Realize that principle mainly comprises audio frequency broadcast, data under voice, voice data conversion, voice wake up and the step such as prompt tone broadcast is finished.Specific as follows:
The, when the user uses native system to listen to music when driving, music can be radio/TV/other sources of sound such as DVD/line in of the audio frequency that provides of the broadcast module by microprocessor ARM9 or accessing to audio processor TDA7419; The music of all broadcasts promotes vehicle-mounted loudspeaker by power amplifier TDA7388 again and broadcasts after carrying out the audio processing by audio process first, finishes audio frequency broadcast work;
The second, when saying specific voice, the user wakes word up---when " automobile language point ", user's speaking volume should keep the level of normally speaking, the too little meeting of sound causes the electret microphone record less than voice signal, and sound is crossed conference and caused recording to cut the top, all can cause the arousal function failure; Include the microphone signal that voice wake word information up, through carrying out analog to digital conversion among the audio converter WM8731, finish speech signal collection work;
Three, the voice acquisition module of microprocessor ARM9 is carried out analog to digital conversion work by iic bus control audio converter WM8731, convert the microphone location signal to digital signal, and return to microprocessor by the IIS bus, finish the voice data conversion work;
Four, microprocessor training acoustic model extracts user's acoustic feature of microphone signal input, after waking the word Sampling network up and waking word affirmation network up, realizes the voice arousal function.Simultaneously by audio process play cuing tone signal, finish that whole voice wake up and the prompt tone play operation.

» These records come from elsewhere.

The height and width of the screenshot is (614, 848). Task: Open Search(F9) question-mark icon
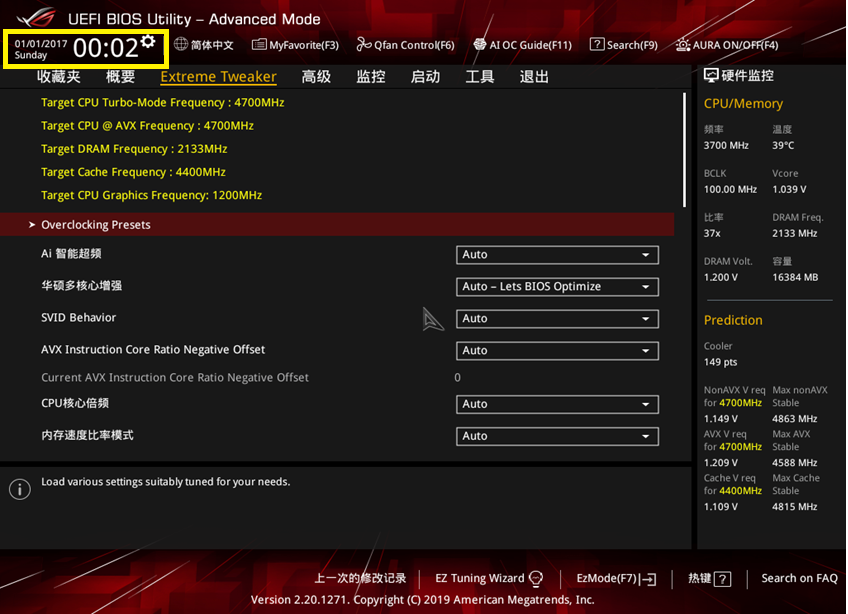pyautogui.click(x=597, y=45)
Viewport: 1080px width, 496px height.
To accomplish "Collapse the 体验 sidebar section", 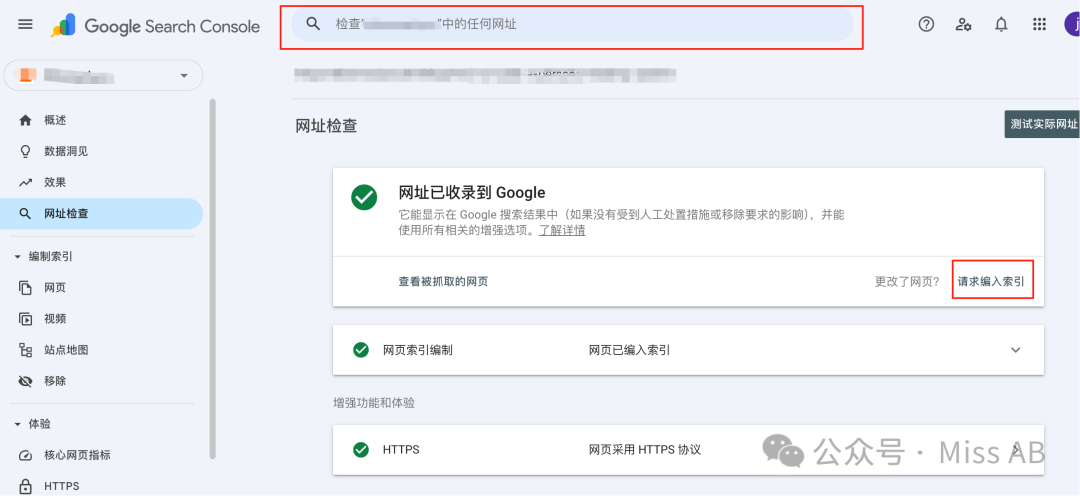I will 18,424.
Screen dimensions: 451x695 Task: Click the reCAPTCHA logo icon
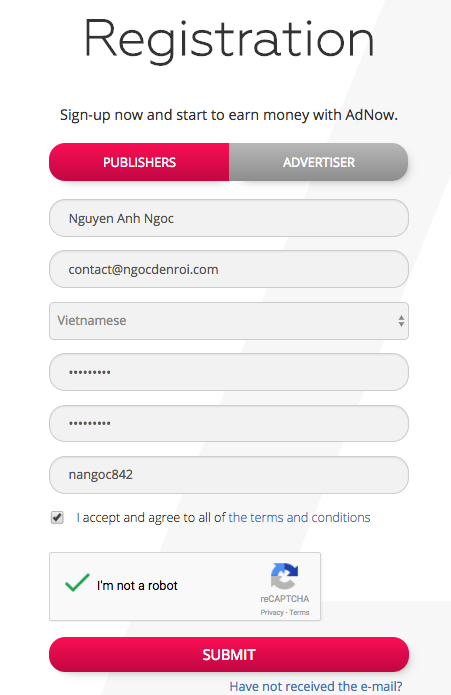pos(284,576)
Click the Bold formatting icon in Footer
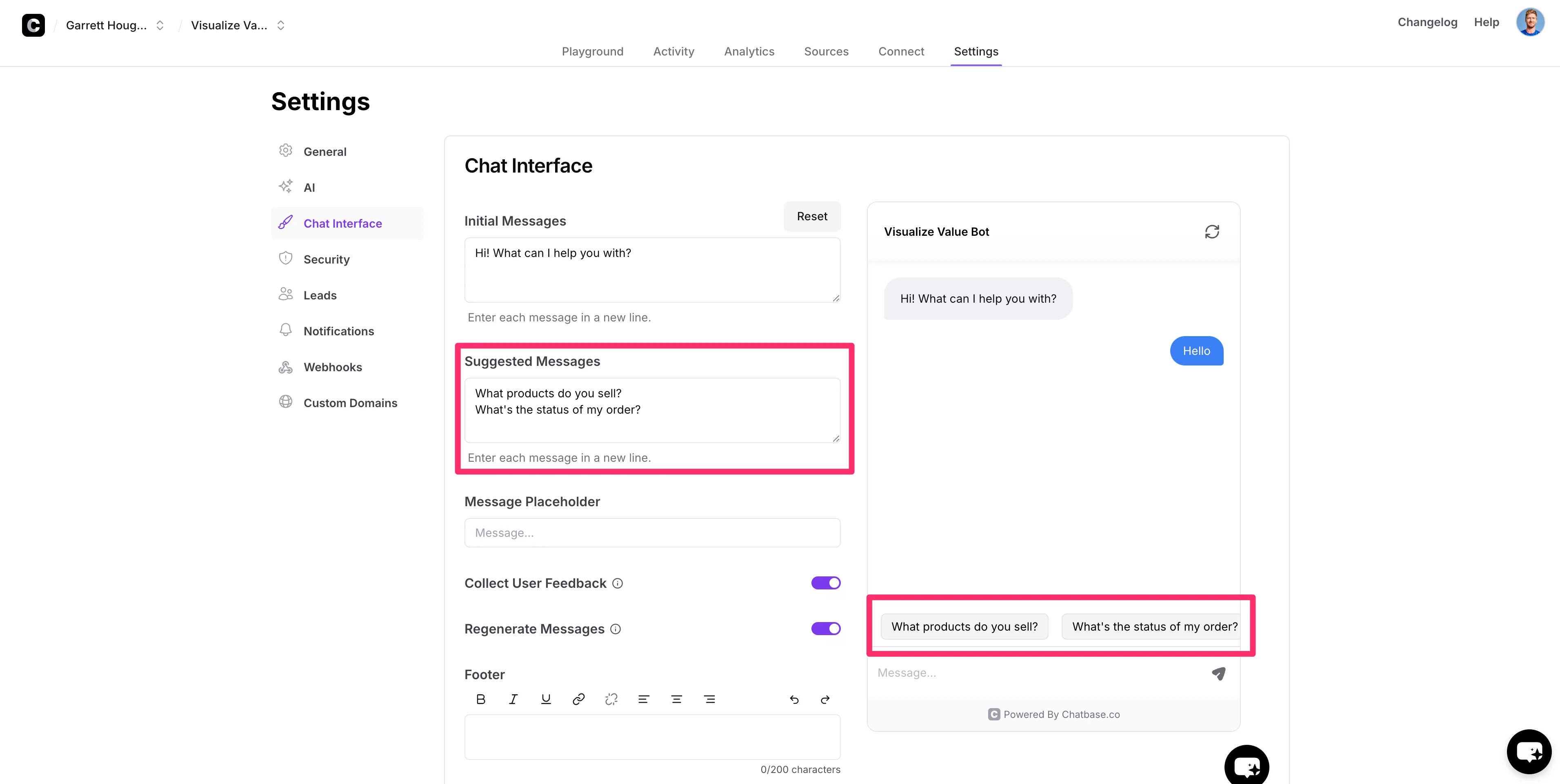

More than be the preferential embodiment of the present invention, the user can wake word opening voice recognition function up by special sound equally when not music playing or non-driving.
The non-elaborated part of the present invention belongs to techniques well known.And above-described embodiment does not limit the present invention in any form, and all employings are equal to replaces or technical scheme that the form of equivalent transformation obtains, all drops within protection scope of the present invention.